SOURCE DATA:
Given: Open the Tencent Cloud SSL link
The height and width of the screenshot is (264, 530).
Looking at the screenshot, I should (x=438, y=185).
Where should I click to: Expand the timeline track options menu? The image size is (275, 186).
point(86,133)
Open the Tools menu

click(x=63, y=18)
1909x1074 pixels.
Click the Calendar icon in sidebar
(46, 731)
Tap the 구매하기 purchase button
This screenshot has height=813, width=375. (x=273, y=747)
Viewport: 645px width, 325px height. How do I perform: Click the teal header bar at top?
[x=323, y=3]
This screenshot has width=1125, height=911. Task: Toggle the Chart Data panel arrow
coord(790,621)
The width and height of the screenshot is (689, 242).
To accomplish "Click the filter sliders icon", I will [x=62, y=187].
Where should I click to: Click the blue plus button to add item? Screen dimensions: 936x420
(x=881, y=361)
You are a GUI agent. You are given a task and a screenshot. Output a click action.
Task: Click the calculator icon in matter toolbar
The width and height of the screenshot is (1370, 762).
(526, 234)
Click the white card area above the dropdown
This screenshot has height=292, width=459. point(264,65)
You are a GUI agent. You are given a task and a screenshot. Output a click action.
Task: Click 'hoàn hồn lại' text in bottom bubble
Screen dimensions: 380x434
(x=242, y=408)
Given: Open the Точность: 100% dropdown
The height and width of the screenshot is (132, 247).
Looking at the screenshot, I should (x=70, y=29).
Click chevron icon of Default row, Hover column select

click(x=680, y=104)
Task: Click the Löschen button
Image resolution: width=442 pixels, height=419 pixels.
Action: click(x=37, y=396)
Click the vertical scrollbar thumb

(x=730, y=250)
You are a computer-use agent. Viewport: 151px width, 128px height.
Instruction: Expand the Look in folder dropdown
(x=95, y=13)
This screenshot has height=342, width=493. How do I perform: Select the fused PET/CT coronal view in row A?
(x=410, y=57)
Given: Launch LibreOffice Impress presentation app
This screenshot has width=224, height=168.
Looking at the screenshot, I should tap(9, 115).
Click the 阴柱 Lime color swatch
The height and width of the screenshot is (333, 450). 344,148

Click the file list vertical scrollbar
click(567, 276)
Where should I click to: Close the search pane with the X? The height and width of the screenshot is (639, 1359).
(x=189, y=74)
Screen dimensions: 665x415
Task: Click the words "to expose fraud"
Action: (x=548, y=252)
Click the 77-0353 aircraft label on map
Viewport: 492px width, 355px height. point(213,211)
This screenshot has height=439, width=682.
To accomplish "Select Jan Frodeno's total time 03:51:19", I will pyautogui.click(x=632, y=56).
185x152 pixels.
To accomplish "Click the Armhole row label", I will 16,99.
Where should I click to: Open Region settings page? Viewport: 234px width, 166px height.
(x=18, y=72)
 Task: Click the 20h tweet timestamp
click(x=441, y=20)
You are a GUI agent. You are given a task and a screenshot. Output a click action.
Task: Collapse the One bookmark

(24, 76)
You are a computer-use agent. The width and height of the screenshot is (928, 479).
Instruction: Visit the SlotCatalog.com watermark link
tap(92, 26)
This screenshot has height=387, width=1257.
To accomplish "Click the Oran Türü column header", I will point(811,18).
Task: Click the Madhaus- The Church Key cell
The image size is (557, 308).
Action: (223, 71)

EXERCISE DETAILS: Keeping every character as it is, restate the lines above that run from the line with "Click the Calendar icon in sidebar" through the line with "The width and height of the screenshot is (689, 242).", both included, and nothing else.

ANSWER TO THE PROBLEM:
Click the Calendar icon in sidebar
(46, 731)
Tap the 구매하기 purchase button
This screenshot has height=813, width=375. (x=273, y=747)
Viewport: 645px width, 325px height. How do I perform: Click the teal header bar at top?
[x=323, y=3]
This screenshot has width=1125, height=911. Task: Toggle the Chart Data panel arrow
coord(790,621)
The width and height of the screenshot is (689, 242).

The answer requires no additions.